Perché non rimuovere i libri di Harry Potter dalle biblioteche c.d. cattoliche?

L’EDITORIALE DEL VENERDÌ

di Matteo Orlando
Il Saint Edward Catholic College di Nashville (Stati Uniti) ha rimosso i sette libri della saga di Harry Potter dalla sua biblioteca scolastica, dopo che il sacerdote che dirige il centro, Dan Reehil, si è assicurato che “le maledizioni e gli incantesimi” che compaiono sulle loro pagine sono “reali”.
Questa decisione è stata comunicata dallo stesso Reehil tramite l’e-mail ufficiale del centro, come riportato dalla stampa locale. Nel messaggio, il prete ha avvertito che la scrittrice Rowling mette a rischio i lettori della saga, che, leggendo alcuni passaggi, possono arrivare ad “evocare gli spiriti maligni”.
Reehil ha svelato d’essersi consultato con diversi esorcisti degli Stati Uniti e di Roma. Sono loro, ha detto, che gli hanno consigliato di rimuovere quei libri dalla biblioteca della scuola.
Questa decisione del sacerdote lo ha reso il primo membro della Chiesa Cattolica che ha ufficialmente preso su questo tema.
Come sappiamo, nel mondo i libri della saga di Harry Potter hanno generato divergenze d’opinione, anche in alcuni ambienti cattolici.
Il sovrintendente delle scuole cattoliche della diocesi di Nashvile, Rebecca Hammel, ha spiegato alla stampa che ogni sacerdote “ha l’autorità canonica” per prendere tali decisioni all’interno della sua parrocchia. Pertanto, ha sottolineato che questi libri continueranno ad essere presenti nelle biblioteche di altre scuole cattoliche nella stessa diocesi.

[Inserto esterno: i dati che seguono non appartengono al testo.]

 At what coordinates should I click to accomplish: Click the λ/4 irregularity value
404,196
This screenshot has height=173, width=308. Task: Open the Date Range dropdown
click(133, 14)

Che lezioni possiamo trarre da questa notizia? Almeno tre.
I cattolici dovrebbero essere i più attenti scrutatori dei vari libri e leggere quelli che possono nutrire lo spirito. In che modo, verrebbe da chiedere a coloro che a spada tratta difendono i testi della Rowling, nutrono un giovane cattolico gli incantesimi e le magie di Harry Potter?
Una seconda riflessione riguarda proprio la tipologia di “arti magiche” utilizzate. Se è vero che in tante fiabe per bambini si parla di magia, è anche vero che certe formule usate in Harry Potter sembra siano corrispondenti a quelle vere usate nel mondo dell’occultismo e del satanismo.
Un’ultima sottolineatura riguarda la mancanza di una sola voce ecclesiale in materia. Perché nella Chiesa Cattolica non si riesce a prendere una posizione comune su argomenti come questi che riguardano il benessere spirituale dei nostri figli?